In case of addition, if index pairs are not the same, the resultant Pandas object will have the index that is the union of both the original index and missing values will be filled as NaN (Not a Number).

Code:

df1+df2

Output:

Screenshot from the Jupyter Notebook. The screenshot shows an example of data alignment returning NaN for rows labeled ACT, NSW, VIC, and SA.

Handling missing data

We also can pass parameter values to determine how missing values should be dealt with, which performs this internal data alignment.

Code:

df1.add(df2, fill_value=0)

Output:

Screenshot from the Jupyter Notebook.
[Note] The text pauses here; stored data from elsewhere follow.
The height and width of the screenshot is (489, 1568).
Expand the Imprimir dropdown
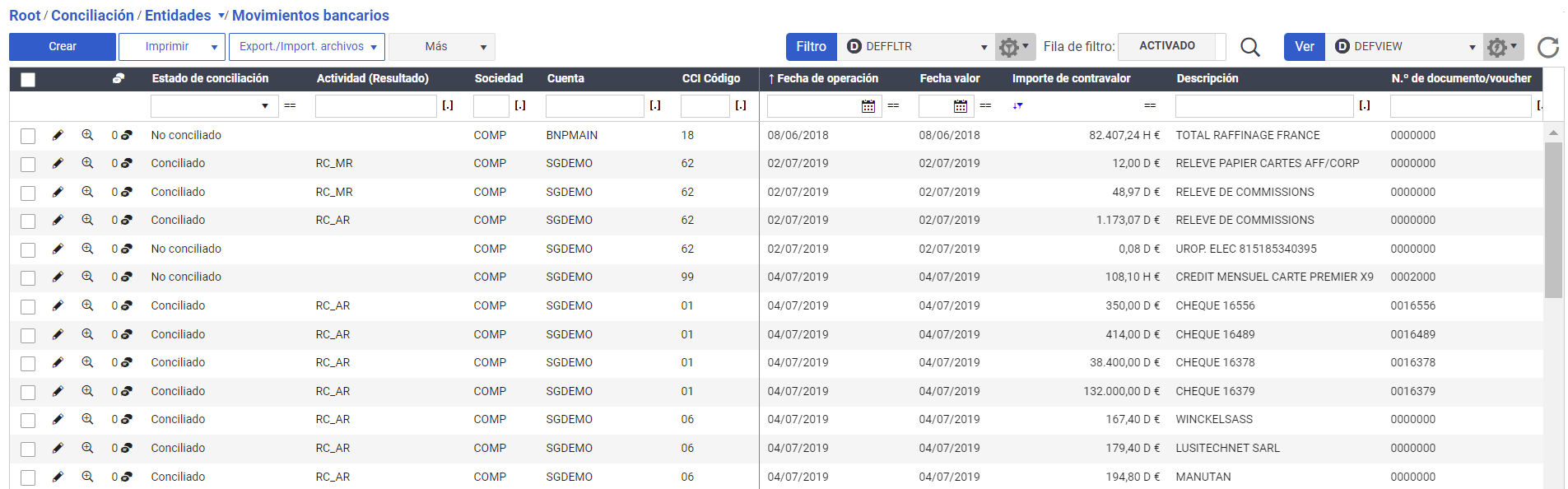(x=213, y=47)
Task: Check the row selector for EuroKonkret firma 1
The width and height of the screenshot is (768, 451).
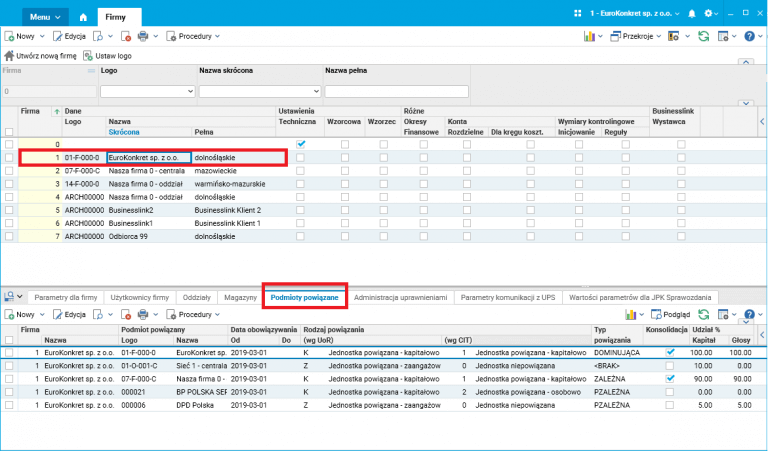Action: pos(10,158)
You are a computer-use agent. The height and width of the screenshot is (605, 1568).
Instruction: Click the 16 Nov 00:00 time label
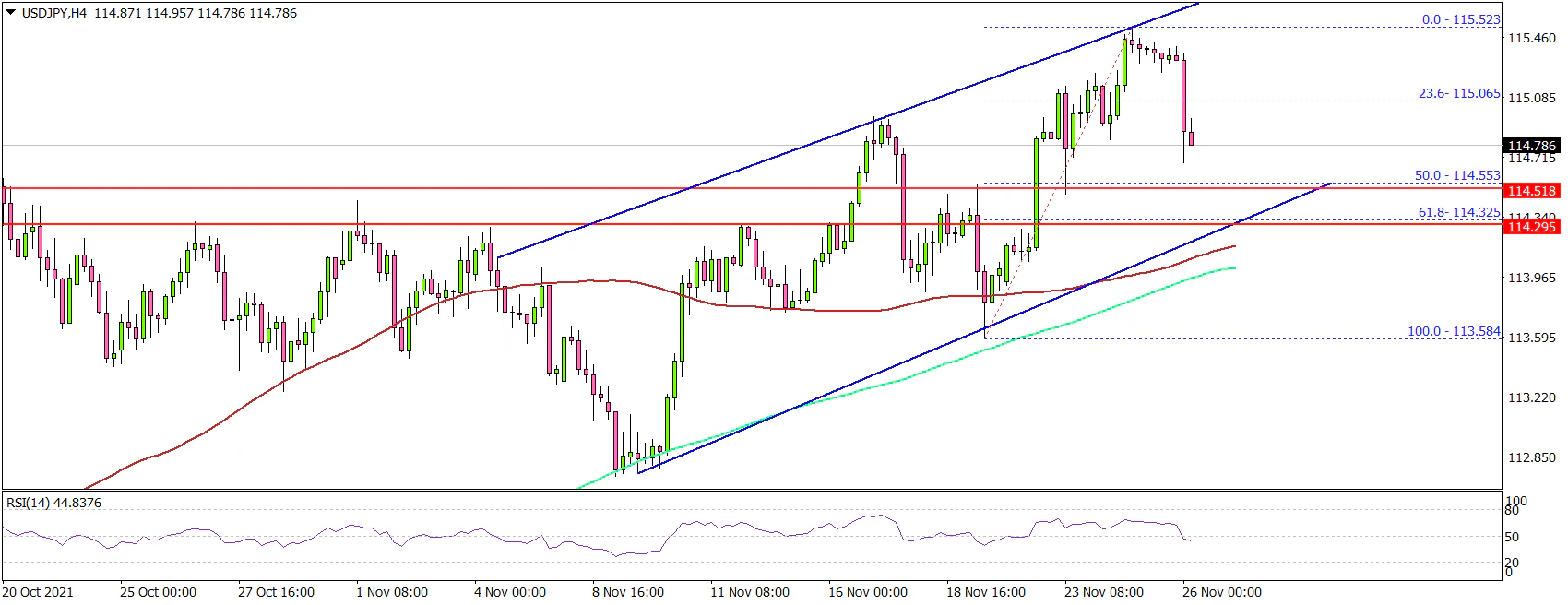pos(867,592)
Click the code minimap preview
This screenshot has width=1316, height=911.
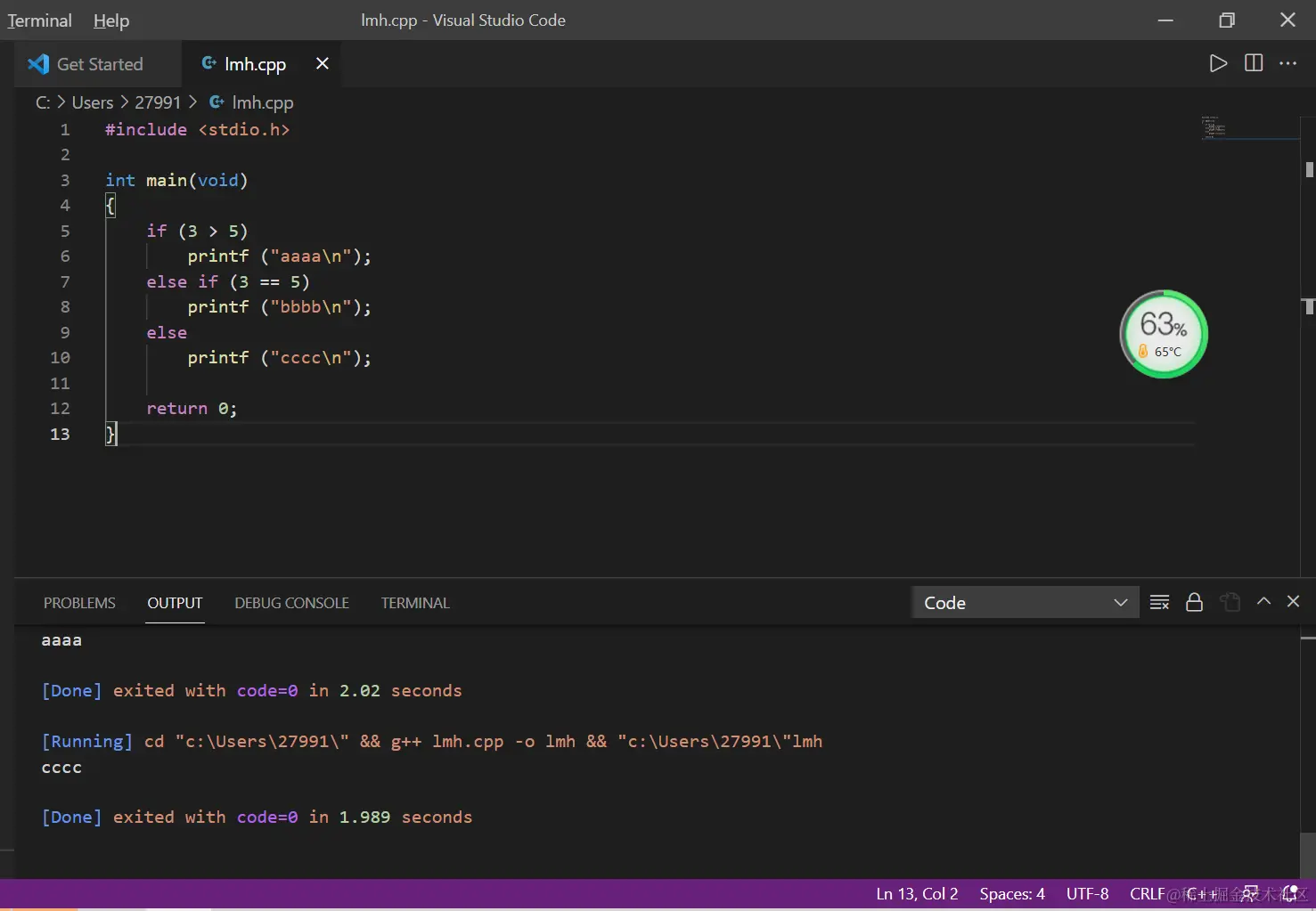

The screenshot shows an example of data alignment for ACT, NSW, SA, and VIC.

Mapping

Often, we would want to change or manipulate the values in a particular row or a column by applying some functions only to select values.

For example, think of a data set that captures information about an extensive collection of products (represented as columns in the data set). These products go through an update every year. Here, you need a way to update all the version numbers quickly and easily instead of updating each product individually.

This process is known as mapping, and this can be done by using the .apply() method, which has the following parameters:

  • a lambda function, to specify what kind of transformation needs to be applied
  • an axis parameter, which by default equates to 0 and so applies across the index (and not columns).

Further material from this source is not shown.